When to See a Doctor for Severe Back Pain
Severe back pain can stop you in your tracks, greatly reducing your quality of life. Severe back pain makes it difficult to accomplish even the simplest tasks, like putting on your shoes, driving to work, or enjoying activities with your family. When your back is in agony, it’s all you can think about. And it’s all your family hears about.
When back pain is severe enough, you can also find yourself racking up many hours at the emergency room.
According to the American Association of Neurological Surgeons, back pain is the second most common reason that adults see a doctor. Millions of Americans suffer from back pain, and the lower back is the top spot for the most common location of severe and life-limiting pain. This is because the lower back bears most of the body’s weight. When your weight compresses the cartilage cushion (called the disc) between your vertebrae, that spongy cushion between your bones can degenerate, which can cause the discs to compress or slide out of place. When that happens, it can be excruciating to bend, sit, stand, walk, twist, or lift even the lightest of objects.
If you are experiencing back pain upon any movement, or having repeated flare ups of pain that goes away on its own after a few days of self-care, it’s time to see a doctor. The same goes for middle back and neck pain that flares up, causing sharp pains and limiting your ability to move, sleep, or conduct your daily tasks or social or fitness activities.
Here are some of the conditions that may be causing your severe back and/or neck pain:
• Disc degeneration. As mentioned, age, weight, smoking as well as general wear and tear can contribute to degeneration of the cushions between the bones of your spine. If that cushion is worn down enough, this can be a source of severe back pain.
• Sciatica. It’s something you may have heard your parents complain about over the years, and now you may be experiencing the telltale severe pain in your lower back and buttocks that radiates down into your thigh, calves or feet. Sciatica is most commonly caused when a nerve becomes pinched in your lower back. These spinal nerves join together when they enter your leg to form the sciatic nerve. If a nerve in your back becomes irritated by a herniated disc, that can produce a shooting pain, numbness, or weakness down the leg along the sciatic nerve. Sciatic pain can begin as just a tingling sensation before growing into severe pain which can worsen after periods of sitting or standing.
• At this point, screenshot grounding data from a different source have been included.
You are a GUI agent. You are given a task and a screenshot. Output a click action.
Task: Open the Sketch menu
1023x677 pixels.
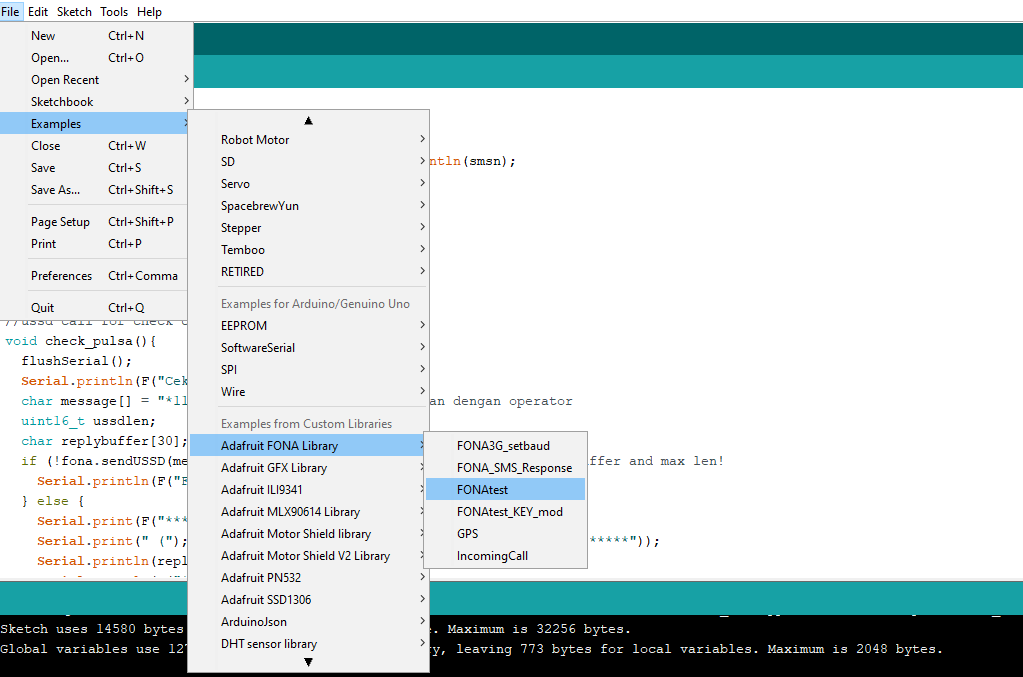click(74, 11)

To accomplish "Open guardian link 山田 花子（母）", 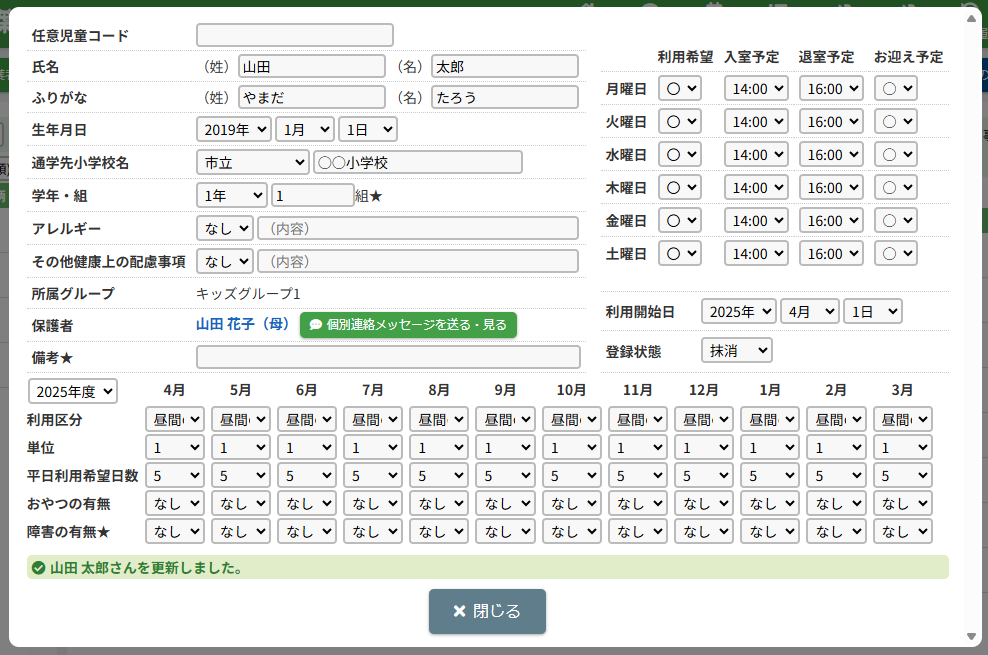I will pos(243,325).
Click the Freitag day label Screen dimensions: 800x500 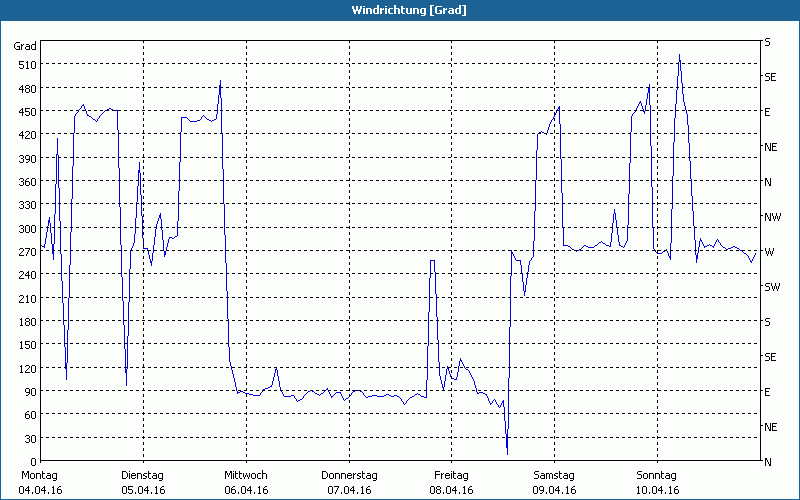(x=451, y=475)
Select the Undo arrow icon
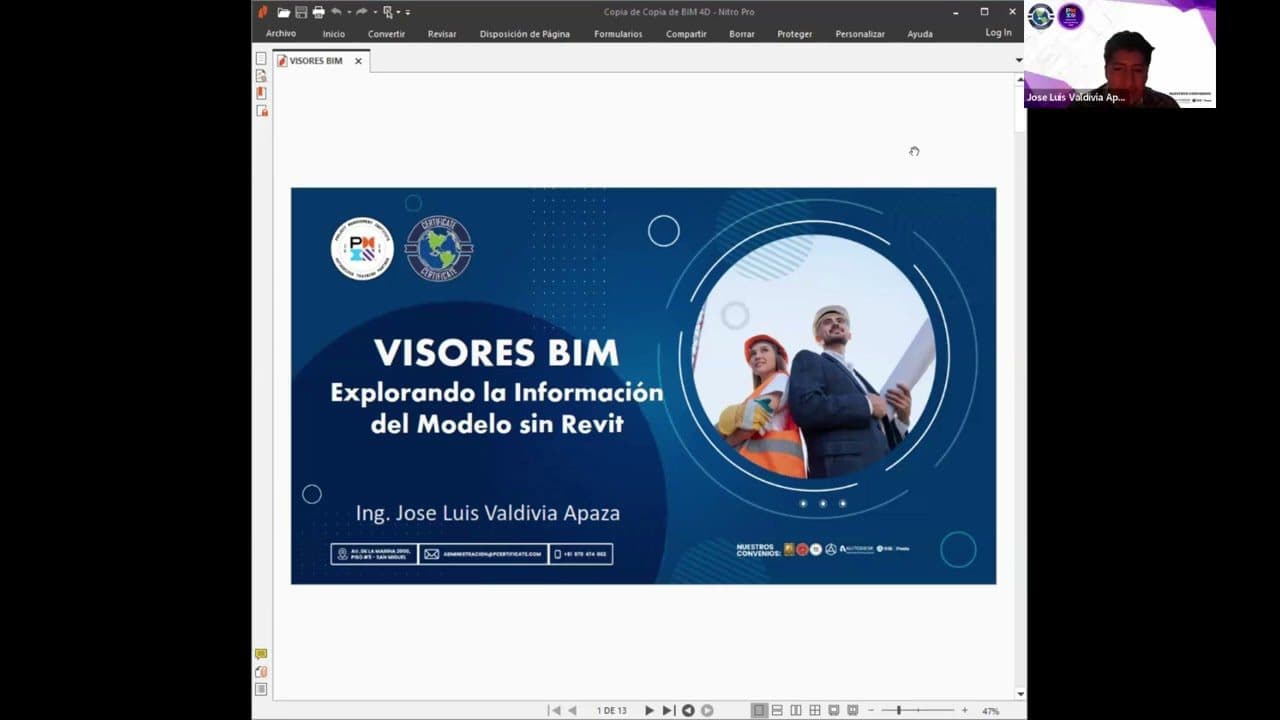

• Lumbar spinal stenosis. When you have spinal degeneration, the canal through which your spinal nerves travel can narrow. As you age, your spinal discs can also dry out and shrink and bulge. The facet joints in the back of the spine can also deteriorate and enlarge. The combination of disc degeneration and facet joint problems can lead to narrowing of the spinal canal. The resultant pressure on the nerves can cause severe back pain with pain, heaviness and weakness that radiates down into the legs. The back and leg symptoms tend to worsen with walking and are frequently improved with sitting or leaning forward onto a shopping cart. There are many treatment options available for spinal stenosis. Before giving up activities that you enjoy, see a spine specialist and find out what options may be available to help.
• Osteoarthritis of the spine. While some people may tell you that nothing can be done about osteoarthritis or that it’s just an unavoidable part of aging, there are treatments available that can help reduce your symptoms. Osteoarthritis can cause not just severe back pain, but also agonizing muscle spasms, and can pinch nerves which causes pain, numbness, and weakness that can radiate down into your legs.
• Herniated disc. Commonly known as a ‘slipped disc,’ this painful condition occurs when a damaged or bulging disc pinches a nerve in your back. Discs are shaped like Jelly donuts. When the disc tears and the jelly squeezes out of place, it can put severe pressure on a nerve. This will commonly cause sciatica which is a shooting pain down into your leg.
When severe back pain happens to you, it’s your doctor who can best assess your situation. By performing a careful history and physical exam and then obtaining the proper testing, your doctor can determine which of the above painful conditions might be causing your symptoms. You’ll then join forces with your spinal surgeon to come up with a plan that to reduce your pain and discomfort, get you mobile again, and manage back pain flare-ups. If initial conservative steps like physical therapy and medications don’t bring you enough relief, or if your tests reveal a more serious spinal disorder, you and your doctor can discuss whether spinal surgery is a good option to deliver the back pain relief you desire so strongly.
In short, it’s time to see a doctor when your back pain becomes severe, when back pain happens repeatedly, or when you experience tingling, numbness or weakness in your legs. Ultimately, it time to see the doctor when you are simply tired of being limited by back pain.